Page excerpt Start Marker
A recent article over on
strategy+business on why it makes sense to adjust did a great job of outlining why business transformation needs to be a continuous process. Now that operating in a more volatile, less predictable environment has become a way of life, companies must be ready to repeatedly transform themselves. If the company can not respond to new challenges with a broad-based, enduring plan , it may soon be left in the dust by its competitors.
But most companies can’t do this, because they don’t have an adequately proactive road map for transformation. Instead, they attempt change on the fly, reacting to business disruption with equally explosive responses that may not be useful six months down the road or even sooner. On the transformation curve, they are stuck at the bottom in the reactive stage, when they need to be at the top of the curve in the sense-and-adjust stage.
A company that is reactive employs minimal seat-of-the-pants transformation strategies with little cross-company coordination or follow-up. Such strategies are not only limited, but unsustainable.
Page excerpt End Marker
Problems to work on:
(a) From the business transformation text, quote everything from "But most companies" down to "limited, but unsustainable.".
(b) According to the business transformation text, at what stage of the transformation curve are most companies stuck?
(c) Carry on the business transformation text from its last sentence.
Data excerpts Start Marker
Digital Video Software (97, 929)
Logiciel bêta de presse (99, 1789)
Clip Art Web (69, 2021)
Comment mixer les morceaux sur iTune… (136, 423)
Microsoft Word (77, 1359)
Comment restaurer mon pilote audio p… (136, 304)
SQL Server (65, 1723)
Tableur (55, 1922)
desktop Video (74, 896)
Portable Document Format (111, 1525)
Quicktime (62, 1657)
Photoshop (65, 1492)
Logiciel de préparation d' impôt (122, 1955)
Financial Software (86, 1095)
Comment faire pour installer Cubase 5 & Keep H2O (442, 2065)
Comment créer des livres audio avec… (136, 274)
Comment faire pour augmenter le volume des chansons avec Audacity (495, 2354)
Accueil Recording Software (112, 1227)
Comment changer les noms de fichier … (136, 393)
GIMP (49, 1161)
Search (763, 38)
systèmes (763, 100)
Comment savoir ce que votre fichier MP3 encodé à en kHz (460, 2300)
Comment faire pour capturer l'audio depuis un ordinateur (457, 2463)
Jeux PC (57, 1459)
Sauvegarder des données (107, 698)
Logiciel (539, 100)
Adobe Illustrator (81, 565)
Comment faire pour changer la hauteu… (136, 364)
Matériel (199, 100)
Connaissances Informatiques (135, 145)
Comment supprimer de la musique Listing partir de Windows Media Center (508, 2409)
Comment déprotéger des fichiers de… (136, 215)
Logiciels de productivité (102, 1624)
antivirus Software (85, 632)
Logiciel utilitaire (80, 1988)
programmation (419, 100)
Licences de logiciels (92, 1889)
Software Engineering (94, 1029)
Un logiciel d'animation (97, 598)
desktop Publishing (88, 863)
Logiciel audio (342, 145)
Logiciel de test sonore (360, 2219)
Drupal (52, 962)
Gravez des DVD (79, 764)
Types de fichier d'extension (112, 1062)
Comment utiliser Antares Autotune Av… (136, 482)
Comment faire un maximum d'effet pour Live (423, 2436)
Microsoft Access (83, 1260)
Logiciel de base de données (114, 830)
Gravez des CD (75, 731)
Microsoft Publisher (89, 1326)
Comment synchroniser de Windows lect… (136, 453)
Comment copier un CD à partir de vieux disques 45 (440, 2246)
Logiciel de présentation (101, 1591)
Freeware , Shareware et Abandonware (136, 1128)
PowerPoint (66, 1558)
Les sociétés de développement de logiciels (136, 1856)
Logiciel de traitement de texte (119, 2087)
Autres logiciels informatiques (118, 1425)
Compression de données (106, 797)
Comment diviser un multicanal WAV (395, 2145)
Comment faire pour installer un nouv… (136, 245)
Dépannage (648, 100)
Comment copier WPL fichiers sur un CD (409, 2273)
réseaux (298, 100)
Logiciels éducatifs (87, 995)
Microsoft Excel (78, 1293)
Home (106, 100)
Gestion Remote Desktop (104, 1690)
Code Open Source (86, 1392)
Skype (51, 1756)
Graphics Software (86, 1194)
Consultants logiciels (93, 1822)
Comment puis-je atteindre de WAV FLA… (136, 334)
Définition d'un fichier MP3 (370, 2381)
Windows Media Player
Data excerpts End Marker
Numbered answers:
(a)
But most companies can’t do this, because they don’t have an adequately proactive road map for transformation. Instead, they attempt change on the fly, reacting to business disruption with equally explosive responses that may not be useful six months down the road or even sooner. On the transformation curve, they are stuck at the bottom in the reactive stage, when they need to be at the top of the curve in the sense-and-adjust stage.
A company that is reactive employs minimal seat-of-the-pants transformation strategies with little cross-company coordination or follow-up. Such strategies are not only limited, but unsustainable.

(b) They are stuck at the bottom of the curve, in the reactive stage.

(c)
A company that moves up the curve becomes programmatic and takes more comprehensive approaches when major changes are required and the company has sufficient lead time. These approaches include thought-out widespread change initiatives across the lines of business that are most affected. Such programs — that include tactics, milestones, and executive assignments — can be quite effective in dealing with contained threats, such as new competitors or new rival products, but fall apart when the threats are not contained and well understood in advance.
But a company that reaches the top of the curve is able to sense-and-adjust. This continuous long-term strategy allows a company to constantly and consistently smooth out volatility in areas of business subject to swift and dramatic change. This is important in turbulent times.
And very important if a company is to have a successful supply chain, which not only has to deal with a tumultuous and unpredictable market, but also has to deal with risks of every colour and flavour, which pop into existence when and where they are least expected. Does your company sense and adjust? Is your supply chain ready?